Talk Together: Plant Helpers

  • The Little Red Hen (book)
  • environment
  • grow
  • natural
  • need
  • plant

MA Standards:

English Language Arts/Speaking and Listening/SL.PK.MA.1: Participate in collaborative conversations with diverse partners during daily routines and play.
English Language Arts/Language/L.PK.MA.1: Demonstrate use of oral language in informal everyday activities.
English Language Arts/Language/L.PK.MA.6: Use words and phrases acquired through conversations, listening to books read aloud, activities, and play.

Head Start Outcomes

Language Development/Receptive Language: Attends to language during conversations, songs, stories, or other learning experiences.
Language Development/Expressive Language: Uses language to express ideas and needs.

PreK Learning Guidelines:

English Language Arts/Language 2: Participate actively in discussions, listen to the ideas of others, and ask and answer relevant questions.
Science and Technology/Living Things and Their Environment 17: Observe and describe how natural habitats provide for the basic needs of plants and animals with respect to shelter, food, water, air, and light.

Talk Together: Plant Helpers

© Commonwealth of Massachusetts, Department of Early Education and Care (Jennifer Waddell photographer). All rights reserved.

STEM Key Concepts: Plants have different parts: roots, stems, leaves, and fruit; Plants need water and sunlight to grow; Plants grow in places where they get their needs met

ELA Focus Skills: Listening and Speaking, Vocabulary

Educator Prep: You may want to replay the Between the Lions video “Help” to help children recall the little red hen story.

Ask children to recall the story of the little red hen. Talk about how the little red hen planted and grew the wheat, then ground it into flour to make bread all by herself, without any help. Ask children to share something they did to help at home and encourage them to talk about why they think it is important to help out at home.

Then have children reflect on how they are helping their plants at school.
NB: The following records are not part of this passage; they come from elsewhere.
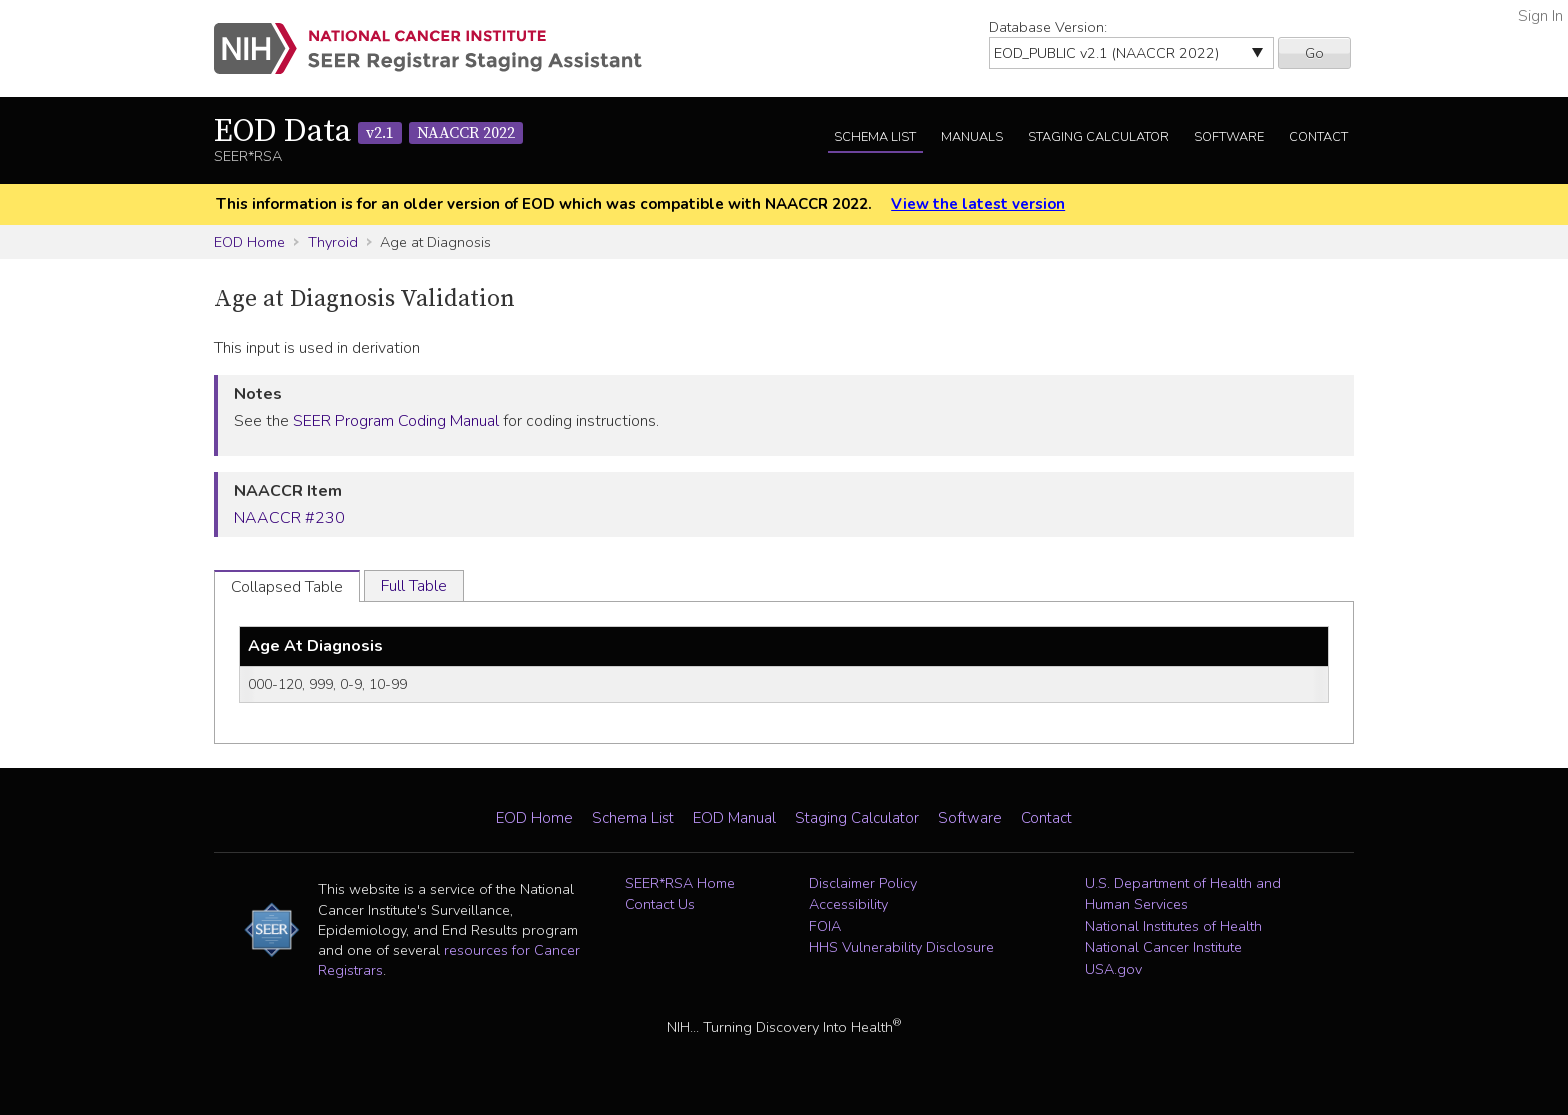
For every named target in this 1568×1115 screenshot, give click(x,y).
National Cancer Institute (1163, 947)
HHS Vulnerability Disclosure (901, 947)
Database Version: (1048, 27)
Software (1229, 137)
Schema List (875, 137)
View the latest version (978, 204)
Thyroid (333, 242)
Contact (1318, 137)
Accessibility (848, 904)
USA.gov (1113, 969)
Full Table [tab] (414, 586)
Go (1314, 53)
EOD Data (368, 132)
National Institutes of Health (1173, 926)
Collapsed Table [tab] (287, 587)
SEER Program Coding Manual (396, 421)
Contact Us (660, 904)
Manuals (972, 137)
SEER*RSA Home (680, 883)
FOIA (825, 926)
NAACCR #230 (289, 518)
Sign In (1540, 16)
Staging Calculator (1098, 137)
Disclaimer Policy (863, 883)
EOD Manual (734, 818)
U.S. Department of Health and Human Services (1183, 894)
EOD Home (249, 242)
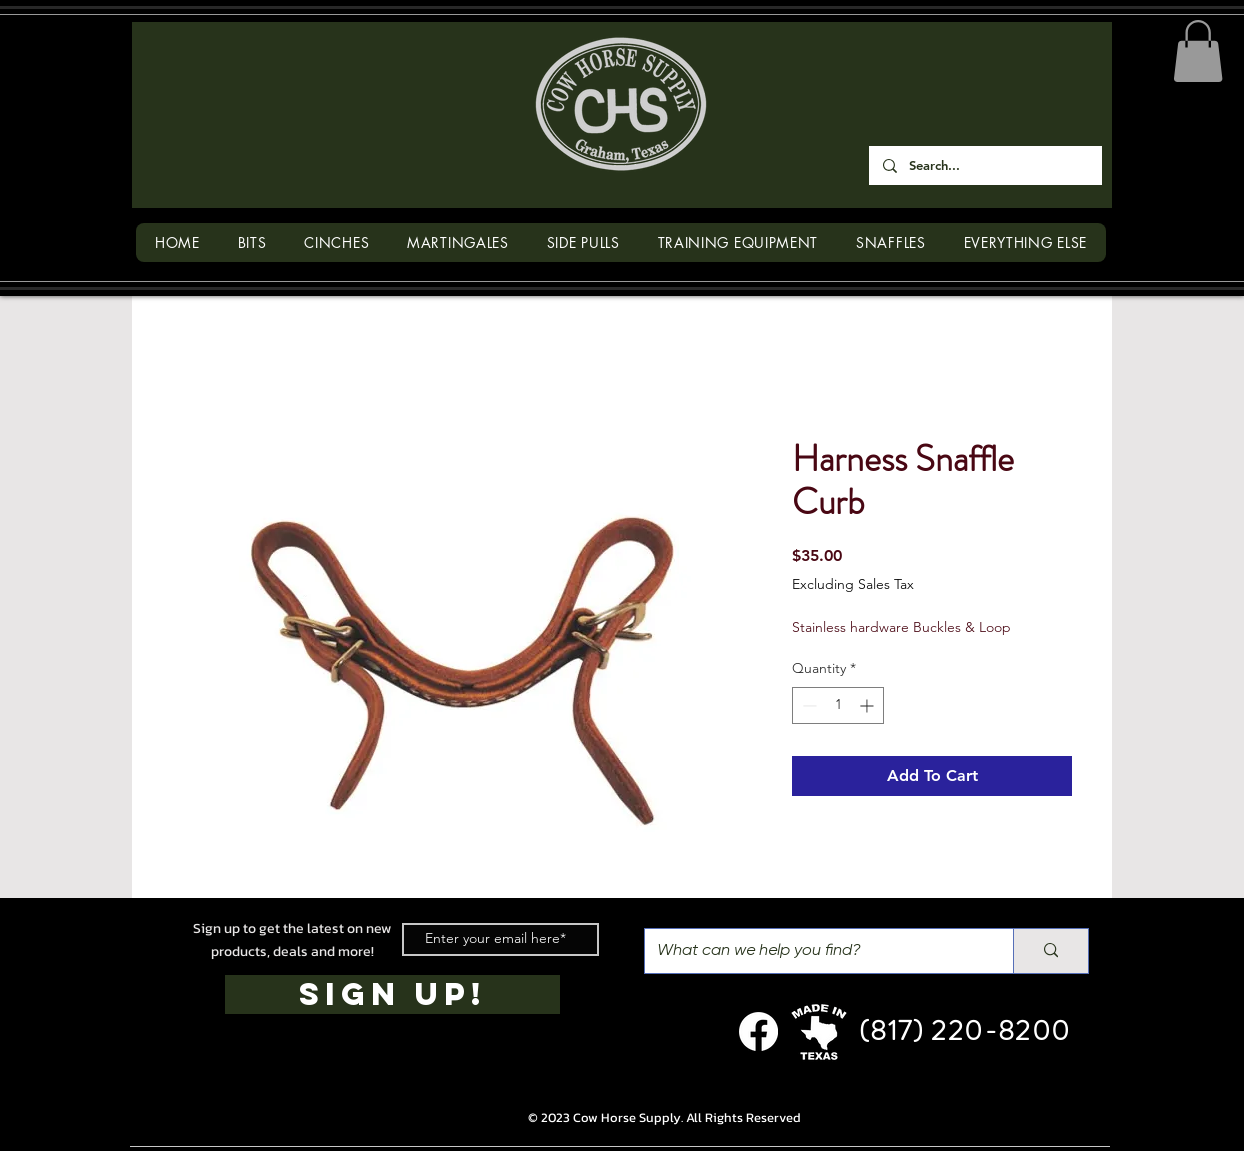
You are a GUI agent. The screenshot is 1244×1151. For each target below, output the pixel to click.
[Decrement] (807, 705)
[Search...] (984, 165)
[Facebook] (758, 1031)
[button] (1198, 51)
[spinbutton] (838, 705)
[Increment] (868, 705)
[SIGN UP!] (392, 994)
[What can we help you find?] (814, 951)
Ask,

  • What things are you doing to help our plants to grow?
  • What do you think would happen if you didn’t help our plants?
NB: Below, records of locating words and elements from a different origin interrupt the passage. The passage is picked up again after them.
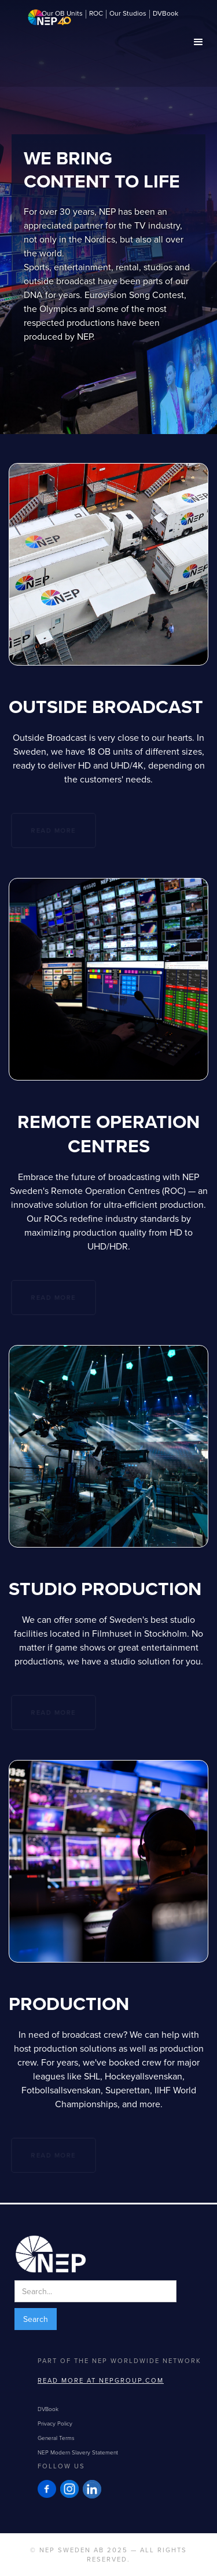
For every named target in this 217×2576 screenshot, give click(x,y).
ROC (96, 13)
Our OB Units (62, 13)
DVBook (165, 13)
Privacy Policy (55, 2423)
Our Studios (127, 13)
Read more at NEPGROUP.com (101, 2380)
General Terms (56, 2438)
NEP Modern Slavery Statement (78, 2452)
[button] (198, 42)
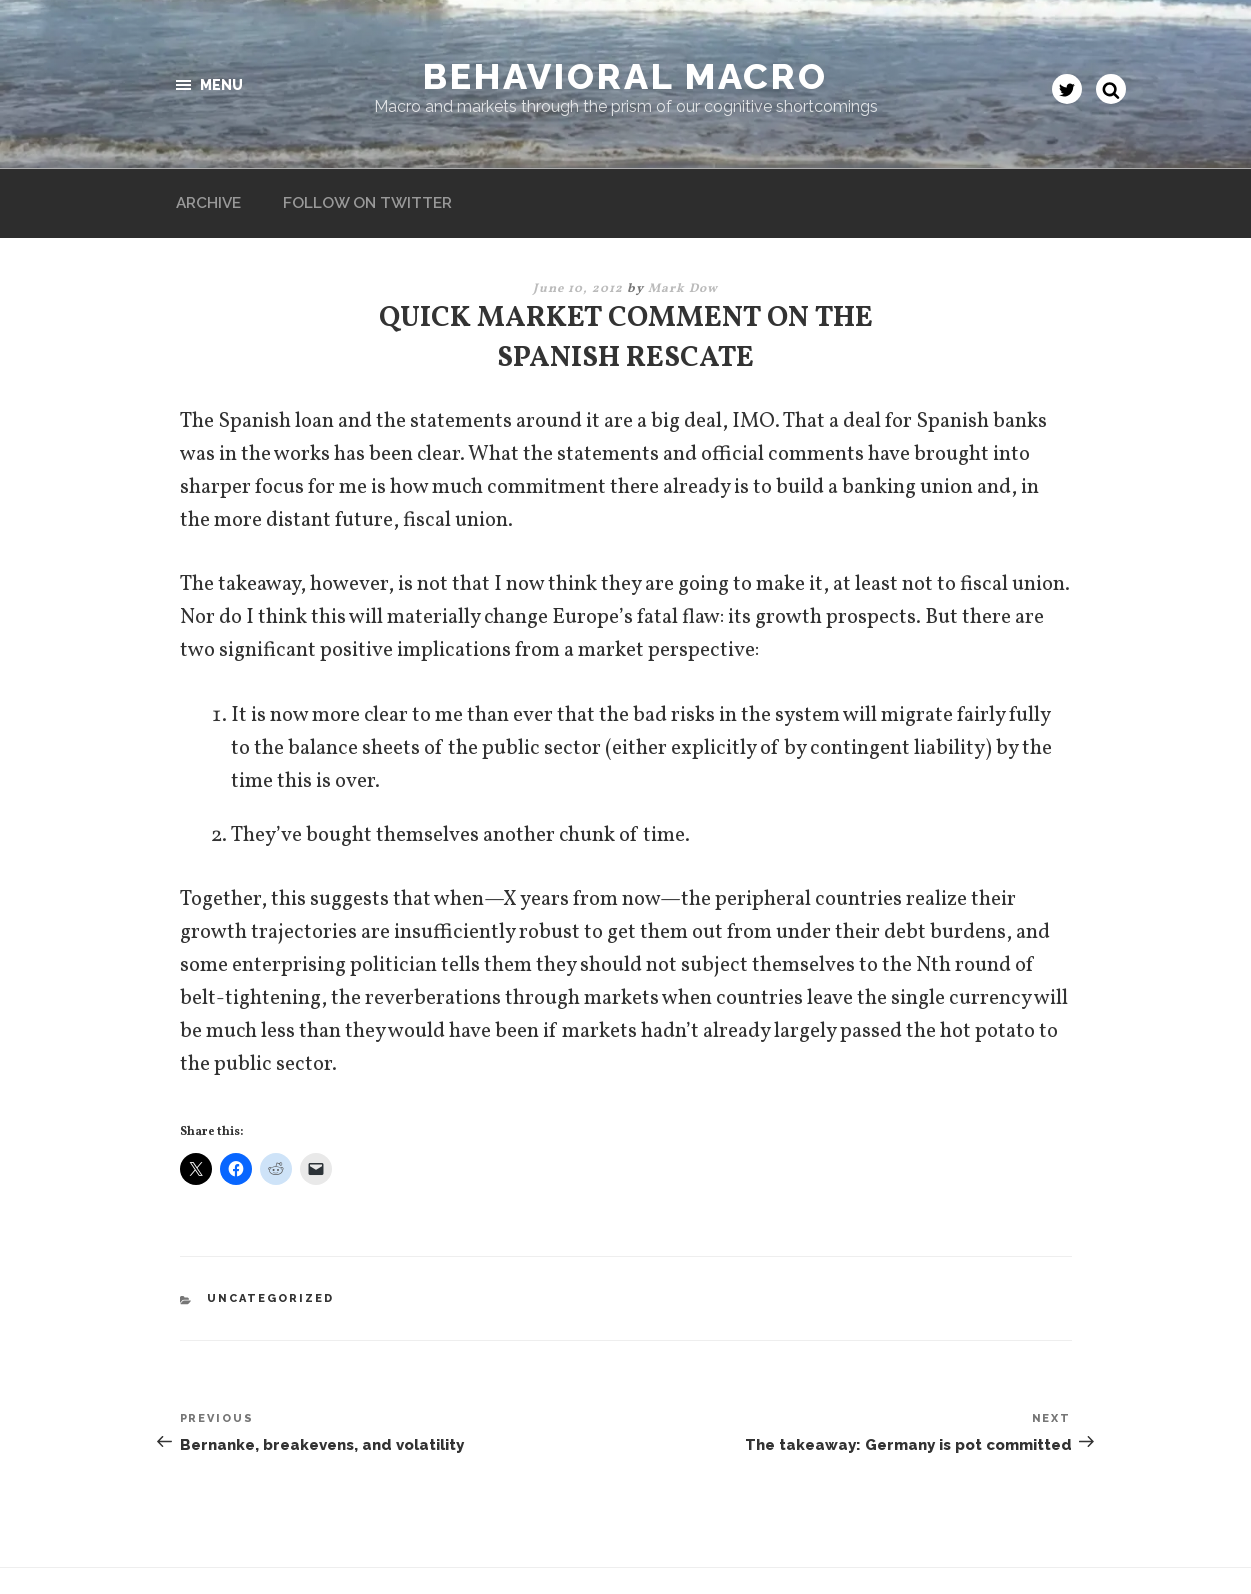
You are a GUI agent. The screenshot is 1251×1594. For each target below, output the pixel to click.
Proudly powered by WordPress (273, 1547)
Use this opportunity to explain to children that when we grow plants in pots or in gardens, we do it because we want to meet our own wants and needs (e.g., food to eat, flowers to look at). Explain that growing plants in pots and gardens sometimes means making them grow in a place where they wouldn’t grow naturally, or on their own.

Ask, What about the plants that we explore outside? They don’t need our help because they are in their natural environment—they grow naturally and have their needs met through the environment. Ask questions such as,

  • How do the plants we explored outdoors get the water they need to grow?
  • How do they get the food they need to grow?

Take It Further: You may want to extend the conversation to include other living things, such as animals. Talk about how wild animals survive in nature on their own, but pets need our help to meet their needs; injured animals may need our help until they can manage on their own.